La jeune pousse s’apprête à réaliser des tests avec le CHU de Toulouse, et – plus étonnant – avec la société Les Alchimistes. Celle-ci collecte les biodéchets auprès des professionnels pour les composter. Évidence pourrait prendre en charge le nettoyage de ces bacs de tri. Et Mathieu Mendegris d’ajouter :

En fait, tout le secteur de l’agroalimentaire est concerné par les lois Egalim et Agec. Tous sont appelés à faire des efforts en matière de réemploi. Mais tant qu’il n’y a pas d’acteurs pour répondre à leurs besoins, c’est compliqué de mettre en œuvre la logistique nécessaire. »

Alors que l’activité a démarré le 2 mai, l’entreprise compte déjà plusieurs clients : Biochamps, Bocal en Boucle, une start-up toulousaine installée au MIN qui développe une offre de restauration destinées aux entreprises via des frigos connectés et des emballages réutilisables eux aussi consignés, ou encore Elémen’terre, une association qui propose à la location de la vaisselle réutilisable. Et d’autres contrats sont en cours de négociation.

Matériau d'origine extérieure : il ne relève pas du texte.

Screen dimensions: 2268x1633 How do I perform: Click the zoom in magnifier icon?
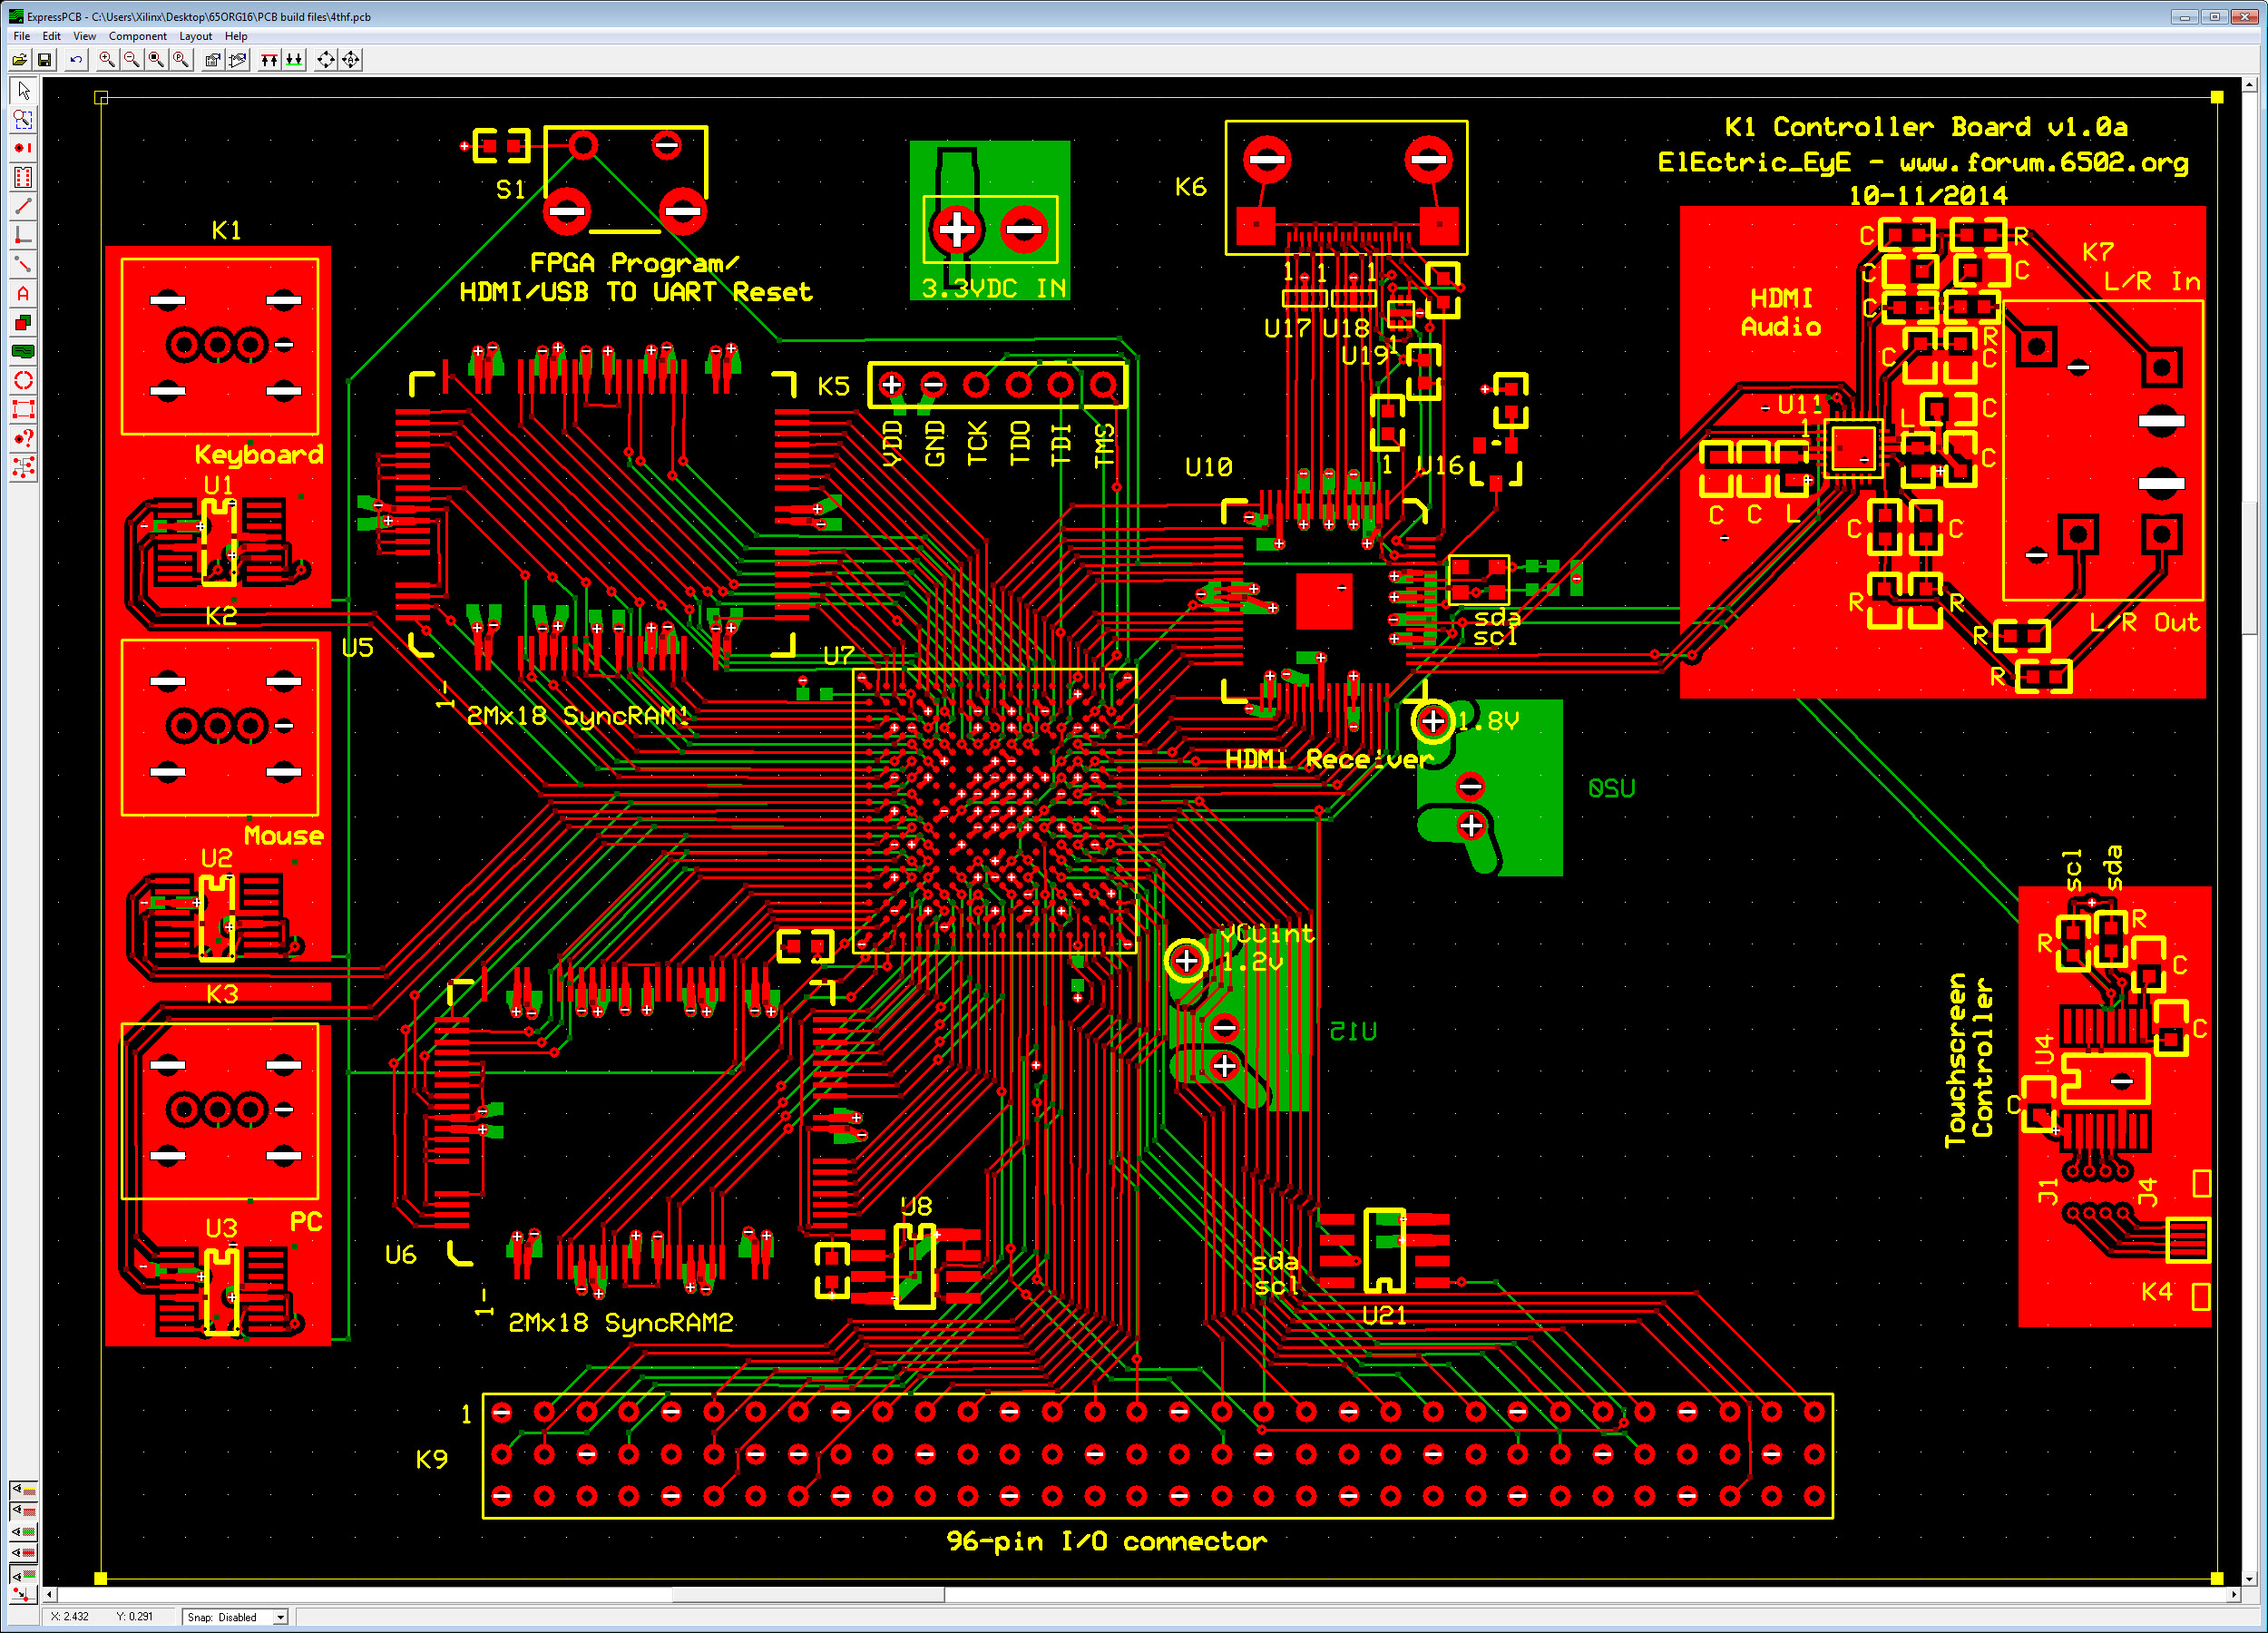[x=106, y=60]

Profitant de sa position stratégique au cœur du Grand Marché, la start-up a noué des partenariats avec d’autres acteurs présents, dont Agriflux, opérateur de transports mutualisés. C’est lui qui s’occupera de la collecte et de la livraison des contenants.

« Nous arrivons pile au bon moment, assure Mathieu Mendegris. Le marché est en train de s’ouvrir car le besoin est là. Nous avons embauché deux personnes et souhaitons en recruter deux autres d’ici la fin de l’année ». Son ambition est en effet de traiter un million de contenants très rapidement pour atteindre 150 K€ de chiffre d’affaires dès cette année. Un montant qu’il espère voir quadrupler d’ici 2026. Et de poursuivre :

Notre véritable objectif est de promouvoir le réemploi. Or, nous nous frottons à beaucoup de réticences. Cela nécessite en effet de profonds changements d’habitude et ce n’est pas toujours simple ».

Combattre les réticences

Photo de la centrale de lavage d'Évidence
Installée au Grand Marché MIN de Toulouse, la centrale de lavage d’Évidence peut traiter jusqu’à 130 caisses de 49 contenants par heure. (© Evidence)

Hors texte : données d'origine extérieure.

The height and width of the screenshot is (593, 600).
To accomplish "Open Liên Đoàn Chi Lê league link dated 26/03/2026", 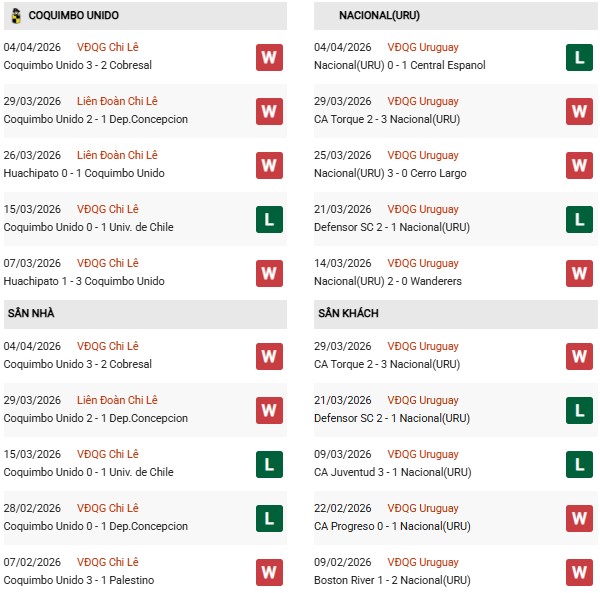I will (118, 155).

Pour preuve : alors que des villes comme Narbonne ont franchi le pas, la start-up toulousaine tente encore de convaincre les organisateurs du marché de Noël de la Ville rose d’utiliser des contenants réemployables. « Cela nous parait une évidence, sachant que cet événement draine un million de visiteurs et génère énormément de déchets. Nous avons toutes les capacités pour le faire. C’est en discussion, mais on sent que c’est dur de faire évoluer les mentalités. »

Pour continuer de se développer, Évidence propose également un accompagnement sur mesure intégrant le conseil, le sourcing de contenants réutilisables et des solutions de lavage adaptées. « Dans le secteur de la restauration rapide, beaucoup ne savent pas que depuis le 1er janvier dernier, la loi interdit l’utilisation de la vaisselle jetable. Pour répondre à leurs besoins, nous allons, d’ici la fin de l’année, leur proposer une offre incluant des contenants à acheter ou à louer. »

Pour finir de convaincre, l’entrepreneur rappelle l’argument du coût. « Nous sommes en train de démontrer deux choses : d’une part que le réemploi ne coûte pas forcément plus cher, et dans tous les cas, lorsqu’il est organisé en local, il est nettement plus vertueux que le recyclage. Et d’autre part, nous démontrons qu’une activité à vocation écologique peut aussi avoir une raison économique  », conclut Mathieu Mendegris.